▸ Goal: Reproduce the lines below, substituting "Where do I click to" for every occurrence of "Where should I click to" and leaving everything else unchanged.

▸ Raw records:
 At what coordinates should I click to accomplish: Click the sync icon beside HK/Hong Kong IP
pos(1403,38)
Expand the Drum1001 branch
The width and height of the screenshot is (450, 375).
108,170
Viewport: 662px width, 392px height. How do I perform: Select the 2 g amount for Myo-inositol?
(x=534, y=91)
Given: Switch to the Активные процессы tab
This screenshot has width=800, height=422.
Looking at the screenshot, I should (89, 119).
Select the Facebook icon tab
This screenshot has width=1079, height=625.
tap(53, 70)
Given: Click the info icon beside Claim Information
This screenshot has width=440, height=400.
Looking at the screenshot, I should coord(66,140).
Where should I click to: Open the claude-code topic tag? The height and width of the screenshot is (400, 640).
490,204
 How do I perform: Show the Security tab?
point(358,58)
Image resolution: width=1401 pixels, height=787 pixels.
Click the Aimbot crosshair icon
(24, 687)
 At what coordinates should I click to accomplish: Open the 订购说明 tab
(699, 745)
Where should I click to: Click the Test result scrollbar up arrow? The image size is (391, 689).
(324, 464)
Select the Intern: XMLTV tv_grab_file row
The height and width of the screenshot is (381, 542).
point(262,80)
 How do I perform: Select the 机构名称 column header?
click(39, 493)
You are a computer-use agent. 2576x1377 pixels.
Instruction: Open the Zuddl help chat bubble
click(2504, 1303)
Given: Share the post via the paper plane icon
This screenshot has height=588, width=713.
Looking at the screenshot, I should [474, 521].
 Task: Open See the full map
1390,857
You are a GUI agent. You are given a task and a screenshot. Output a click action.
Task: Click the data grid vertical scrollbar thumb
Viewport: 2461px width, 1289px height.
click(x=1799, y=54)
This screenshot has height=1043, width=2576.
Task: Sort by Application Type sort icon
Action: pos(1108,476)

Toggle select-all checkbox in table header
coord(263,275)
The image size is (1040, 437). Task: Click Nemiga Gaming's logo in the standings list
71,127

▸ Answer to this task:
 At what coordinates should I click to accomplish: Click the sync icon beside HK/Hong Kong IP
pos(1403,38)
Expand the Drum1001 branch
The width and height of the screenshot is (450, 375).
108,170
Viewport: 662px width, 392px height. How do I perform: Select the 2 g amount for Myo-inositol?
(x=534, y=91)
Given: Switch to the Активные процессы tab
This screenshot has width=800, height=422.
Looking at the screenshot, I should (89, 119).
Select the Facebook icon tab
This screenshot has width=1079, height=625.
tap(53, 70)
Given: Click the info icon beside Claim Information
This screenshot has width=440, height=400.
Looking at the screenshot, I should coord(66,140).
Where do I click to: Open the claude-code topic tag? The height and width of the screenshot is (400, 640).
490,204
 How do I perform: Show the Security tab?
point(358,58)
Image resolution: width=1401 pixels, height=787 pixels.
Click the Aimbot crosshair icon
(24, 687)
 At what coordinates should I click to accomplish: Open the 订购说明 tab
(699, 745)
Where do I click to: Click the Test result scrollbar up arrow? The image size is (391, 689).
(324, 464)
Select the Intern: XMLTV tv_grab_file row
The height and width of the screenshot is (381, 542).
point(262,80)
 How do I perform: Select the 机构名称 column header?
click(39, 493)
You are a computer-use agent. 2576x1377 pixels.
Instruction: Open the Zuddl help chat bubble
click(2504, 1303)
Given: Share the post via the paper plane icon
This screenshot has height=588, width=713.
Looking at the screenshot, I should [474, 521].
 Task: Open See the full map
1390,857
You are a GUI agent. You are given a task and a screenshot. Output a click action.
Task: Click the data grid vertical scrollbar thumb
Viewport: 2461px width, 1289px height.
click(x=1799, y=54)
This screenshot has height=1043, width=2576.
Task: Sort by Application Type sort icon
Action: pos(1108,476)

Toggle select-all checkbox in table header
coord(263,275)
The image size is (1040, 437). Task: Click Nemiga Gaming's logo in the standings list
71,127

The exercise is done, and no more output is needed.